— Start of Input records —

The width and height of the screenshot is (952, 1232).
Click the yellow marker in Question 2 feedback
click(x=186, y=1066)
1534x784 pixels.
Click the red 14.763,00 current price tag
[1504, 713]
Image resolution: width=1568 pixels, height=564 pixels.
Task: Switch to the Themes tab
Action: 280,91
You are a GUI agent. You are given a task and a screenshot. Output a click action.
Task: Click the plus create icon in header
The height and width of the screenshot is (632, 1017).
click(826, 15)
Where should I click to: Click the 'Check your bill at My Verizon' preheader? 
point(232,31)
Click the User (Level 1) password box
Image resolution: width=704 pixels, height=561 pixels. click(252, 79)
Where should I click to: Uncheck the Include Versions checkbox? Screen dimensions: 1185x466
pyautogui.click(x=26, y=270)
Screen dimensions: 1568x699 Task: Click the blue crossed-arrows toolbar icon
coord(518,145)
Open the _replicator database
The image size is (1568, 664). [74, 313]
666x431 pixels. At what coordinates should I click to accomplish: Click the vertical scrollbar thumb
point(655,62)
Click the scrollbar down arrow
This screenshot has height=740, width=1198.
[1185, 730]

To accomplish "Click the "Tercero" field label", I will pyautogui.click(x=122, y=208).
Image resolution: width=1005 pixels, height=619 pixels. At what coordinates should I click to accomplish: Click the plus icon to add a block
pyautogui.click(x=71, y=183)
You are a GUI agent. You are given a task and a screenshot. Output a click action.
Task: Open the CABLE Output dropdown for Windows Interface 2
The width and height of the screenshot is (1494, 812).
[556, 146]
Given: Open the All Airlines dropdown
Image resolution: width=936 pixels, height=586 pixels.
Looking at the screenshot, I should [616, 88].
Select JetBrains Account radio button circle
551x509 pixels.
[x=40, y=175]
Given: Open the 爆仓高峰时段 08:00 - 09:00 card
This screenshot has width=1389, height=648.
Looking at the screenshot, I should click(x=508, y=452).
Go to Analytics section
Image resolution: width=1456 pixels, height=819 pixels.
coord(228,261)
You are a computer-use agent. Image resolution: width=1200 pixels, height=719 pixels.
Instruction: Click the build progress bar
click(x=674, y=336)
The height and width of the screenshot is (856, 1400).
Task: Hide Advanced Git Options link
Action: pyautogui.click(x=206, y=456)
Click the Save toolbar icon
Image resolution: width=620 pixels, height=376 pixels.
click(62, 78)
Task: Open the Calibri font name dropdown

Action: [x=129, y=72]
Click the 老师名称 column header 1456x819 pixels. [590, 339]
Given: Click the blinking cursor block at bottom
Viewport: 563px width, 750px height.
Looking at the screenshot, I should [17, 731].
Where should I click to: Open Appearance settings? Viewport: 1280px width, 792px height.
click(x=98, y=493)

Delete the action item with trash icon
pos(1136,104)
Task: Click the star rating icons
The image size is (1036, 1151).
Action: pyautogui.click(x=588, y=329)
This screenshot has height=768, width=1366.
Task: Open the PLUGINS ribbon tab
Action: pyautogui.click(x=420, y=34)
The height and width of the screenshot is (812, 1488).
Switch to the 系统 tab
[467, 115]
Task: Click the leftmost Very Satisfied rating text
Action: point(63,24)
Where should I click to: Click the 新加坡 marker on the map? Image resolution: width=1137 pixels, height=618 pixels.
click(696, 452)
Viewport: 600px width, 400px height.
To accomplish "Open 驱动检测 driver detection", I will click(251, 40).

— End of Input records —

Could you write out the whole listing above again, replacing "dropdown" with "menu" everywhere it occurs and leaving everything else unchanged?

The width and height of the screenshot is (952, 1232).
Click the yellow marker in Question 2 feedback
click(x=186, y=1066)
1534x784 pixels.
Click the red 14.763,00 current price tag
[1504, 713]
Image resolution: width=1568 pixels, height=564 pixels.
Task: Switch to the Themes tab
Action: 280,91
You are a GUI agent. You are given a task and a screenshot. Output a click action.
Task: Click the plus create icon in header
The height and width of the screenshot is (632, 1017).
click(826, 15)
Where should I click to: Click the 'Check your bill at My Verizon' preheader? 
point(232,31)
Click the User (Level 1) password box
Image resolution: width=704 pixels, height=561 pixels. click(252, 79)
Where should I click to: Uncheck the Include Versions checkbox? Screen dimensions: 1185x466
pyautogui.click(x=26, y=270)
Screen dimensions: 1568x699 Task: Click the blue crossed-arrows toolbar icon
coord(518,145)
Open the _replicator database
The image size is (1568, 664). [74, 313]
666x431 pixels. At what coordinates should I click to accomplish: Click the vertical scrollbar thumb
point(655,62)
Click the scrollbar down arrow
This screenshot has height=740, width=1198.
[1185, 730]

To accomplish "Click the "Tercero" field label", I will pyautogui.click(x=122, y=208).
Image resolution: width=1005 pixels, height=619 pixels. At what coordinates should I click to accomplish: Click the plus icon to add a block
pyautogui.click(x=71, y=183)
You are a GUI agent. You are given a task and a screenshot. Output a click action.
Task: Open the CABLE Output menu for Windows Interface 2
The width and height of the screenshot is (1494, 812).
[556, 146]
Given: Open the All Airlines menu
Image resolution: width=936 pixels, height=586 pixels.
Looking at the screenshot, I should [616, 88].
Select JetBrains Account radio button circle
551x509 pixels.
[x=40, y=175]
Given: Open the 爆仓高峰时段 08:00 - 09:00 card
This screenshot has width=1389, height=648.
Looking at the screenshot, I should click(x=508, y=452).
Go to Analytics section
Image resolution: width=1456 pixels, height=819 pixels.
coord(228,261)
You are a computer-use agent. Image resolution: width=1200 pixels, height=719 pixels.
Instruction: Click the build progress bar
click(x=674, y=336)
The height and width of the screenshot is (856, 1400).
Task: Hide Advanced Git Options link
Action: pyautogui.click(x=206, y=456)
Click the Save toolbar icon
Image resolution: width=620 pixels, height=376 pixels.
click(62, 78)
Task: Open the Calibri font name menu

Action: [x=129, y=72]
Click the 老师名称 column header 1456x819 pixels. [590, 339]
Given: Click the blinking cursor block at bottom
Viewport: 563px width, 750px height.
Looking at the screenshot, I should [17, 731].
Where should I click to: Open Appearance settings? Viewport: 1280px width, 792px height.
click(x=98, y=493)

Delete the action item with trash icon
pos(1136,104)
Task: Click the star rating icons
The image size is (1036, 1151).
Action: pyautogui.click(x=588, y=329)
This screenshot has height=768, width=1366.
Task: Open the PLUGINS ribbon tab
Action: pyautogui.click(x=420, y=34)
The height and width of the screenshot is (812, 1488).
Switch to the 系统 tab
[467, 115]
Task: Click the leftmost Very Satisfied rating text
Action: point(63,24)
Where should I click to: Click the 新加坡 marker on the map? Image resolution: width=1137 pixels, height=618 pixels.
click(696, 452)
Viewport: 600px width, 400px height.
To accomplish "Open 驱动检测 driver detection", I will click(251, 40).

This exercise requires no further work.